The Priests, Staff, and Parish Family of Resurrection Catholic Church wish to offer their heartfelt condolences to you and your family on the loss of your loved one. In the face of death, the Church confidently proclaims that God has created each person for eternal life and that Jesus by his death and resurrection conquered death. The Funeral Mass especially expresses our faith in Jesus’ victory over death and everlasting life promised by his resurrection.
Funeral and Memorial Mass Readings
Click on the link below to view and choose the first reading (old Testament) and the second reading (old Testament). The Priest celebrant will choose the Gospel reading. The Psalm is normally sung.
A Word about Sacred Music Music is integral to the Funeral Mass. Since music can evoke strong feelings, the music for the celebration of funeral rites should be chosen with great care. The music at funerals should support, console, and uplift the participants and give them hope in Christ’s victory over death and the Christian’s share in that victory. Therefore, the texts of the songs chosen should be related to the scripture readings used in the Mass in expressing the paschal mystery of Jesus’ suffering, death, and triumph over death.
For your convenience, we are providing a list of approved songs that you may select from for the Funeral Mass. We recognize that the deceased person may have had favorite secular music that you would like incorporated into the service. Secular music such as popular love songs, College fight songs or school songs, Broadway Show Tunes, etc. etc. are NOT permitted within the context of the funeral liturgy nor are they allowed as prelude or postlude music. We suggest that you contact the Funeral Home and instruct them to play such music during the visitation at the Funeral Home.
When choosing music, the music director will place them in the most appropriate spot in the Mass. You will need to choose four songs for the Mass.
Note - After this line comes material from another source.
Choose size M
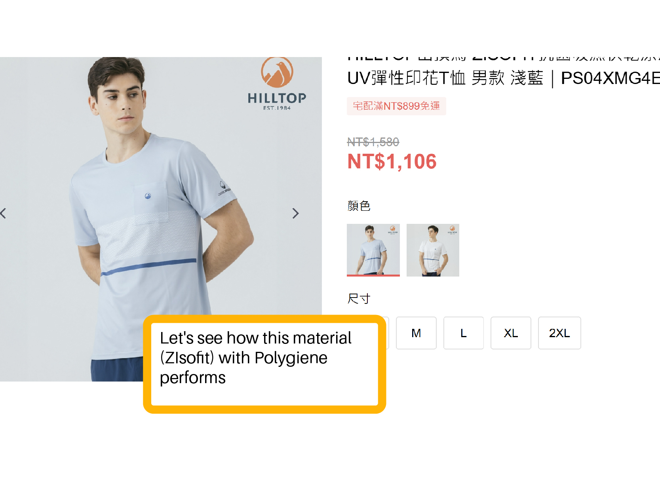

Family members and family friends are more than welcome to participate during the Funeral/Memorial Mass. They may participate in the following ways:
Proclaim the 1st reading
Proclaim the 2nd reading
Read the petitions for the prayer of the faithful
Bring up the gifts (2-4 people)
In the days that follow the death of a loved one there are different moments where the family and friends focus on
different aspects of saying goodbye to their loved one. At the funeral home there is a greater focus on the life of the
deceased with pictures, slideshows, videos and memorabilia. At the funeral service the focus shifts to prayer. At the
luncheon afterwards, there may again be pictures and storytelling.
Although, people commonly think of a eulogy as a part of the funeral service, the Catholic Church does not envision
a eulogy as being a part of the funeral liturgy. This is more appropriately done in another setting (just as slideshows
or videos are often shown at the funeral home but not at the funeral Mass). The focus of a Christian funeral is the
Paschal Mystery: the suffering, death, and resurrection of our Lord Jesus Christ. The funeral rites are not so much a
celebration of the life of the deceased, but a prayer that the life and death of the deceased may be joined to Christ in
heaven. Because the focus of a Catholic funeral is first on God, eulogies do not find their proper place within the
This does not mean we should not reflect on and celebrate the life of the deceased. It just means that such a
celebration of the life of the deceased is more appropriate to a non-liturgical gathering (for example, at the funeral
home, cemetery, or a post-funeral meal or reception).
Words of Remembrance
While the Church discourages eulogies at Catholic funerals, it does allow for a few words of remembrance BY ONE PERSON at the
end of the service, before the Final Commendation. In a funeral Mass, this would be right after the prayer after Holy
Communion. This is not a full eulogy, but a brief, 2 - 3 minute remembrance of the life of the deceased. This is
proportionate to the other parts of the funeral rite. Being that this is given within the context of a Catholic liturgy,
care should be exercised so that these words of remembrance do not contradict the values of the Catholic faith. For
example, it would be inappropriate to speak of as good or acceptable any circumstances of the deceased’s life or
death that were objectively sinful, according to the teachings of the Catholic Church.
Many priests ask that the words of remembrance be provided ahead of time to them in written form, so they can judge
if they meet the necessary criteria of length and content. These words of remembrance SHOULD NOT dominate or be the main focus of the Funeral Liturgy.